Background Melanoma is the third most common primary tumor to metastasize to the central nervous system (CNS). However, primary CNS melanoma is very rare, and primary intramedullary melanoma is even less frequently encountered, with only 27 cases published in the literature. There are no pathognomonic imaging characteristics, therefore, the diagnosis must be confirmed immunohistologically and the preferred treatment is the gross total resection. Case description A 68-year-old male presented with low back pain of 2 months duration, and 1 week of urinary retention/anal sphincter incontinence. The neurologic examination revealed bilateral paraparesis (3/5 level) with bilateral Babinski signs, and a T10-T11 pin level. The lumbar CT-Scan showed a hyperdense intramedullary tumor arising from the conus medullaris. The patient underwent a D12-L2 laminectomy with myelotomy for gross-total tumor resection. Postoperatively, he regained motor function but the urinary incontinence remained unchanged.

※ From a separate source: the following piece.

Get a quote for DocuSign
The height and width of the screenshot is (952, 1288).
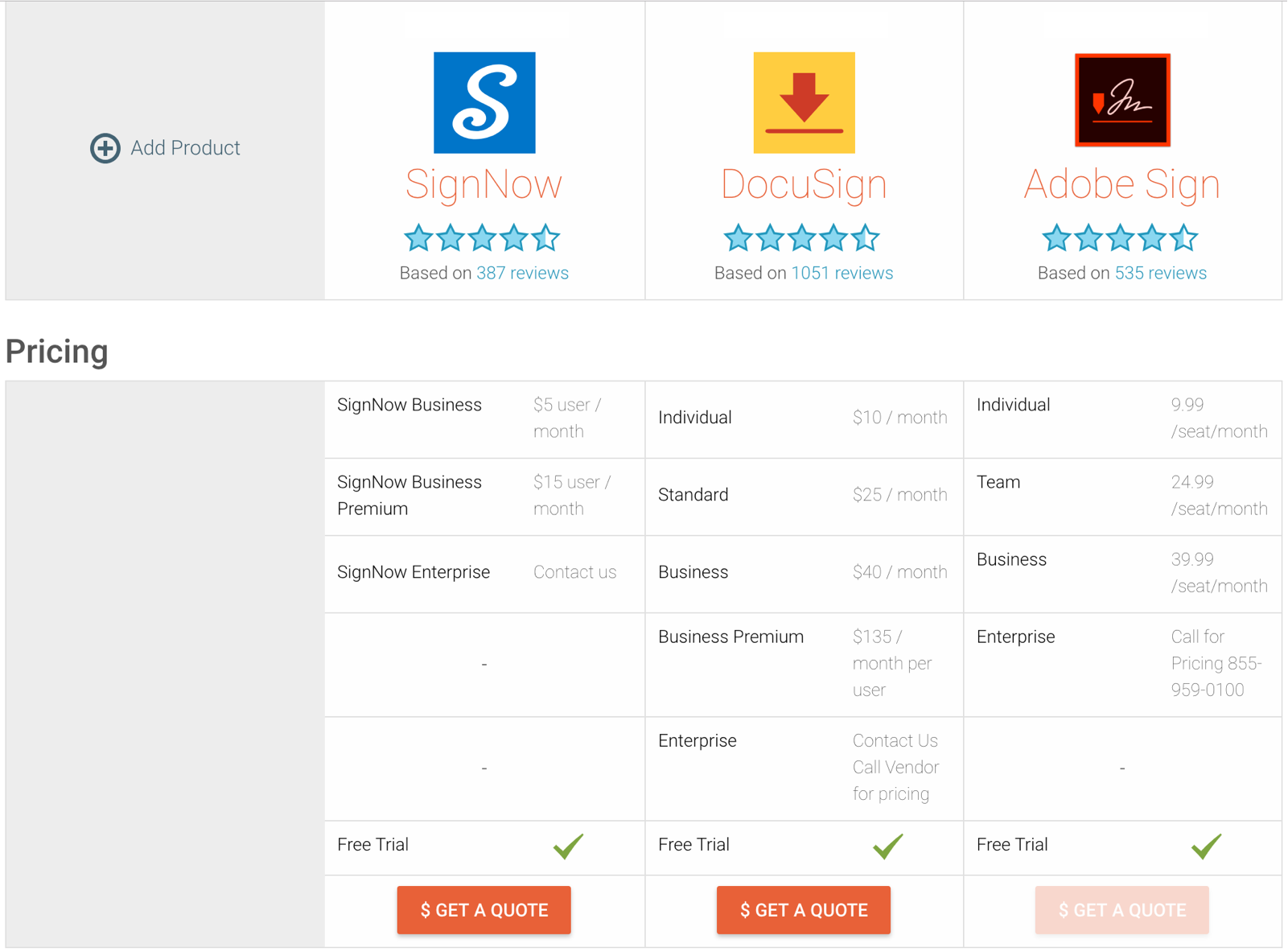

The diagnosis of a primary malignant melanoma was confirmed both histopathologically and immunohistochemically (e.g., staining revealed positive immunoreactivity for S100 protein and Melan A). Conclusions Primary intramedullary spinal melanoma is very rare, and the diagnosis must be biopsy/operatively confirmed. Whether gross total resection is feasible depends on the extent of tumor infiltration of the cord/ adherence as well as the potential for clinical deterioration with overly aggressive removal.